** Information given follows **

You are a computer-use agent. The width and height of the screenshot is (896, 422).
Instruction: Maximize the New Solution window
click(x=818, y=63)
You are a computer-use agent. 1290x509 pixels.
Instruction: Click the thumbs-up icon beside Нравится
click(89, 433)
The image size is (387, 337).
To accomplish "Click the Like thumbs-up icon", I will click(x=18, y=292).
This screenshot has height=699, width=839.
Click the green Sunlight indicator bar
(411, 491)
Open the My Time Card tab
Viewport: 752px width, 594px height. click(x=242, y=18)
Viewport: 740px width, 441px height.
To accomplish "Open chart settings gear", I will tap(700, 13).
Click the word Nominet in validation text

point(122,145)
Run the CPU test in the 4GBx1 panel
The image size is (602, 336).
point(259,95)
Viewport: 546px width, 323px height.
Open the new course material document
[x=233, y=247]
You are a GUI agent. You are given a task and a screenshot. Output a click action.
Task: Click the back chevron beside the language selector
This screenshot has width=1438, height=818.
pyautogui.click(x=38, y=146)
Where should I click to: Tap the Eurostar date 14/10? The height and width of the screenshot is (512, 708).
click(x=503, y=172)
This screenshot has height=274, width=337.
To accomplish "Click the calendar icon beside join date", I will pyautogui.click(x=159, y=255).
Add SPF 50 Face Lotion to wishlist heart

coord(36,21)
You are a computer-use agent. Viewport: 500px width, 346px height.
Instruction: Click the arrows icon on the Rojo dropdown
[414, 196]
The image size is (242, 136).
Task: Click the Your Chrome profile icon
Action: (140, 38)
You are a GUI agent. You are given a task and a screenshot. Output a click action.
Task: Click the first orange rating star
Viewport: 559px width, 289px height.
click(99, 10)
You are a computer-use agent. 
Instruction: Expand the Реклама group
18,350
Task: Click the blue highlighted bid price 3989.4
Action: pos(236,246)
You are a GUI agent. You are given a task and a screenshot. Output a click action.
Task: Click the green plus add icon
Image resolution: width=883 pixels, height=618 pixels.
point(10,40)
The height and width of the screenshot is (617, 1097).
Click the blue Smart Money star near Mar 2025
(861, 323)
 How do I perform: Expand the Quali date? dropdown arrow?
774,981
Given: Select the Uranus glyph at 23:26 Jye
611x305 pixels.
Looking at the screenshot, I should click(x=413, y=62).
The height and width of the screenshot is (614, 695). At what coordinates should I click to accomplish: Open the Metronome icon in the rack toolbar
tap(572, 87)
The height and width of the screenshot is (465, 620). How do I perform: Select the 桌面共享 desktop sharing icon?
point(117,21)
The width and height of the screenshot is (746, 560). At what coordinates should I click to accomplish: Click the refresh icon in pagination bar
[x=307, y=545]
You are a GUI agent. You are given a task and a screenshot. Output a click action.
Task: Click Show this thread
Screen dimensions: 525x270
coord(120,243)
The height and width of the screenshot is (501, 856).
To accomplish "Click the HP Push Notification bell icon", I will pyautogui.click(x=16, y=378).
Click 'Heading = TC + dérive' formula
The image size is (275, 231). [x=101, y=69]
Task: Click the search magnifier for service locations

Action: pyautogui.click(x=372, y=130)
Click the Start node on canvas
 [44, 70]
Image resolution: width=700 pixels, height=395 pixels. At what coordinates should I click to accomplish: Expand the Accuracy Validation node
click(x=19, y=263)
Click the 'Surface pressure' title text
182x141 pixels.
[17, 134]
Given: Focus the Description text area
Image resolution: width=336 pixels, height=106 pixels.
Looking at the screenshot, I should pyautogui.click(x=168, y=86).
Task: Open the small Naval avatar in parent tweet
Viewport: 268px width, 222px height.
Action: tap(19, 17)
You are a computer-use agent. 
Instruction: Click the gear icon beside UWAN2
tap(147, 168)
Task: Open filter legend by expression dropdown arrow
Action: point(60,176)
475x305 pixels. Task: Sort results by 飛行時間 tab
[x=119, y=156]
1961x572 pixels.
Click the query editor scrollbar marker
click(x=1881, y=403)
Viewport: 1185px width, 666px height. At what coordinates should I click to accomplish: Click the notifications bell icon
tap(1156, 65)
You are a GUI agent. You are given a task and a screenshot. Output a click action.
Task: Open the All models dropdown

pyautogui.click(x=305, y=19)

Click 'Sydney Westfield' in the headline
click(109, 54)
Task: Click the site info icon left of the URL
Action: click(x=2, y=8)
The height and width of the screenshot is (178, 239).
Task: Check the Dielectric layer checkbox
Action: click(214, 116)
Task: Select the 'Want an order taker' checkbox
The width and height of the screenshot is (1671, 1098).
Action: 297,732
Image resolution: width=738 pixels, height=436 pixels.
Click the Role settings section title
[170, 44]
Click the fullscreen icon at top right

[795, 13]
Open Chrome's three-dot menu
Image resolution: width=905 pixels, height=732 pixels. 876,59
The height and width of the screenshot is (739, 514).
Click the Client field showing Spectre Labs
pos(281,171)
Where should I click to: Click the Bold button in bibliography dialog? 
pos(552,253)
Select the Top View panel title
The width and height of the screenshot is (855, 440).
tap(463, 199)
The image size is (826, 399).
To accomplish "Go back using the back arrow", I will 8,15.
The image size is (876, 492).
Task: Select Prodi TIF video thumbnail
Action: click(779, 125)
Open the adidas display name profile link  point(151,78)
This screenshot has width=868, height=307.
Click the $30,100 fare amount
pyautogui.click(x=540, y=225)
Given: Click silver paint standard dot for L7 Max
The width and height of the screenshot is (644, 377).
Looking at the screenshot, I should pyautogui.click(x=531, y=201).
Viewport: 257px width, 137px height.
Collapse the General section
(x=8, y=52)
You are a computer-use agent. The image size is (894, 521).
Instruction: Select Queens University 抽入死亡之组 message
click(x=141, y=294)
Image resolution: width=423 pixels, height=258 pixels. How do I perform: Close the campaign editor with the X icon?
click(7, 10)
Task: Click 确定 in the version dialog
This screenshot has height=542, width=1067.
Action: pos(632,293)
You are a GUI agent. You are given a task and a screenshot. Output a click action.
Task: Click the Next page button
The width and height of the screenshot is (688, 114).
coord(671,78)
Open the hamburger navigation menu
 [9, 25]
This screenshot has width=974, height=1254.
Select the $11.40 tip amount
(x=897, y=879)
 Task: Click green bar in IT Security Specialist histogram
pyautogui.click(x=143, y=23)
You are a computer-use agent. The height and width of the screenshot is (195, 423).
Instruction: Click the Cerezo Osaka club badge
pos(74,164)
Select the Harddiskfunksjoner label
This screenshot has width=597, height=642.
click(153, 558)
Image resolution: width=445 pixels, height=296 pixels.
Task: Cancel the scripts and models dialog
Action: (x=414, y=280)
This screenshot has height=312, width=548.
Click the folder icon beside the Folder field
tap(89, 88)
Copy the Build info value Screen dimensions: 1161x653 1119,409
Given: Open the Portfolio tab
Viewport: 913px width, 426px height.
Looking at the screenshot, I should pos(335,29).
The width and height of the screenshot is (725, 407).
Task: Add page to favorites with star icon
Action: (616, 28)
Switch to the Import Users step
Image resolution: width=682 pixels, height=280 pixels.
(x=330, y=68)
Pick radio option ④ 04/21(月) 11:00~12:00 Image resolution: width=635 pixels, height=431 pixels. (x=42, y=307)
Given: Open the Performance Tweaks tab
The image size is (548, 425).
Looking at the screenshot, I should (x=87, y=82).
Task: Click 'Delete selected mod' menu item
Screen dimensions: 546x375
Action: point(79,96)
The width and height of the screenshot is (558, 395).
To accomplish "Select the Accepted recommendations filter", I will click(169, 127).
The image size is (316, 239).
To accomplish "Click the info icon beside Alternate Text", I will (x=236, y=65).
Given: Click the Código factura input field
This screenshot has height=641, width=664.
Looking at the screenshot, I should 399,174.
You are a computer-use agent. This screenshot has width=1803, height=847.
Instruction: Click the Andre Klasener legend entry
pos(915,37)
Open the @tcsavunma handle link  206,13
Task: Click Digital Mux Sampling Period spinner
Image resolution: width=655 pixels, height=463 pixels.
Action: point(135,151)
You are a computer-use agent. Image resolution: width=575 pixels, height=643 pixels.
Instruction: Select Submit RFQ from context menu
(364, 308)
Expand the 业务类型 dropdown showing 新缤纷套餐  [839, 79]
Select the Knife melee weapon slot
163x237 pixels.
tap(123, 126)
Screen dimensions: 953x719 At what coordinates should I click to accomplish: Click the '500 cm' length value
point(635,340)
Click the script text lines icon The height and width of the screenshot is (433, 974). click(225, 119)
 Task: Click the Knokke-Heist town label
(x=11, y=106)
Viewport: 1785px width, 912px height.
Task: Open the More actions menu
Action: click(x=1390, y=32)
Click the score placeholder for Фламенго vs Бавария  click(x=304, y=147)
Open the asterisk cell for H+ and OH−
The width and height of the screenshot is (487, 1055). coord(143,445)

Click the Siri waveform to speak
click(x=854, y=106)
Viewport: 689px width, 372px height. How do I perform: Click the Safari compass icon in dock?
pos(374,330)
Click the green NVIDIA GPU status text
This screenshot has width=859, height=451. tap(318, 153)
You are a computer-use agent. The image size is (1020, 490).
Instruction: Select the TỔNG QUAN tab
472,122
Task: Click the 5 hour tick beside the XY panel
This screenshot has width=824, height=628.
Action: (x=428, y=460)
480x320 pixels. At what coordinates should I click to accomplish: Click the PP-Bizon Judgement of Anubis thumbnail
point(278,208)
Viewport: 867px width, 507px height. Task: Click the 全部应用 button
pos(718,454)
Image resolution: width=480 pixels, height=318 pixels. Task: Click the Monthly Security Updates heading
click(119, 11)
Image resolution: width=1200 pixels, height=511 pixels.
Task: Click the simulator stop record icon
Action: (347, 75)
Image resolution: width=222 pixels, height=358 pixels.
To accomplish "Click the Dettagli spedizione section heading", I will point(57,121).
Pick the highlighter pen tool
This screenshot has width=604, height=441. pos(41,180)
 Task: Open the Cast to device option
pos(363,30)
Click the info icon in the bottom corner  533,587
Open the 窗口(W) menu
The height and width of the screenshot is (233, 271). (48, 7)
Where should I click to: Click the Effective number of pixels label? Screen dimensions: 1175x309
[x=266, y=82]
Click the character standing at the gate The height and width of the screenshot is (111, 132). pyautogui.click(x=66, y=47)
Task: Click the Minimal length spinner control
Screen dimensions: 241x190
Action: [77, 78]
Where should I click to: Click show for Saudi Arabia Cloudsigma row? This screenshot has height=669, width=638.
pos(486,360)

** End of Information given **

From the data above, how many lines contain the word "spinner"? Give the number alone.

2